Regolata in Italia per la prima volta nel 2022, con la riforma Cartabia, questo modello di giustizia considera il reo non solo per l’errore commesso ma anche per le sue competenze e capacità e propone un percorso di rieducazione e riparazione del danno compiuto, coinvolgendo anche la vittima. La giustizia riparativa o rigenerativa intende il reato principalmente in termini di danno alle persone e coinvolge attivamente la vittima, il reo e la stessa comunità civile nella ricerca di soluzioni.
È quanto premette Edgardo Bisceglia, avvocato e vicedirettore della Caritas diocesana, che ha scelto di mettere in atto una serie di interventi per implementare e diffondere la cultura di una giustizia alternativa, attraverso il progetto Giustizia senza sbarre.
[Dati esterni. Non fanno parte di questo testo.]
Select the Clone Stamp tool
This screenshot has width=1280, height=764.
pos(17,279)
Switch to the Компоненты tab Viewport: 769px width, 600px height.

Nato nell’ambito dei fondi 8xmille, il Progetto ha previsto la stipulazione di un protocollo triennale con il Tribunale penale di Trani. «L’aumento delle richieste da un lato e il bisogno di sensibilizzazione del territorio dall’altro hanno indotto a pensare di strutturare spazi, servizi e momenti di formazione per coloro che beneficiano di queste misure, ma anche per gli operatori che decidono di accompagnarli nei relativi percorsi nonché nei confronti di tutte le comunità di riferimento. La vitalità di questo progetto sta nella volontà dell’equipe della Caritas diocesana di non strutturare attività per qualcuno ma per tutti, sostenendo l’idea di imbevere l’intera comunità e contribuire a uno switch culturale necessario» precisa.
Il Progetto è articolato in due fasi: «la prima consiste nella messa in atto di incontri di formazione, almeno uno per ogni città della diocesi al fine di sensibilizzare e formare altre realtà ai temi della giustizia riparativa e delle misure alternative alla detenzione. Nella seconda fase del progetto verranno accolti uomini e donne (maggiorenni e minorenni) con necessità e volontà di uscire dal circuito penale». Sono coinvolte realtà parrocchiali e associative o gruppi informali per permettere ai destinatari di impegnarsi in azioni di volontariato e risarcire la comunità, mentre parteciperanno a percorsi di legalità e cittadinanza attiva.
L’obiettivo principale di questo Progetto è la promozione della fuorisucita dal circuito penale di autori di reato che sconteranno le loro responsabilità nell’impegno per il bene comune e il risarcimento del danno, attuando una vera e propria “giustizia senza sbarre”. Il Progetto, in corso da gennaio di quest’anno, proseguirà fino a dicembre, grazie ai fondi 8xmille. Al momento i beneficiari sono venti, tra imputati e condannati, minorenni e maggiorenni.
Per loro sono previsti un percorso di ri-socializzazione mediante l’accoglienza nelle sedi di servizio della Caritas, la partecipazione a percorsi formativi, e cicli di supporto psicologico finalizzati a permettere una vera resipiscenza e cambiamento.
La Caritas diocesana ha coinvolto la parrocchia Immacolata (in Ruvo), le Amministrazioni comunali di Ruvo e Terlizzi, la Casa circondariale di Bari, il Garante delle persone private della libertà personale della Regione Puglia, l’Ufficio esecuzione penale esterna di Bari, il Tribunale penale di Trani, l’Ufficio Servizio sociale minorenni del Ministero della Giustizia. Firmare per l’8xmille «permette alla Chiesa, in questo caso alla Caritas, di perseverare nella propria azione di servizio in favore di tutta la comunità, con una particolare attenzione alle persone più vulnerabili, così da prevenire e contrastare situazioni di emarginazione ed esclusione sociale».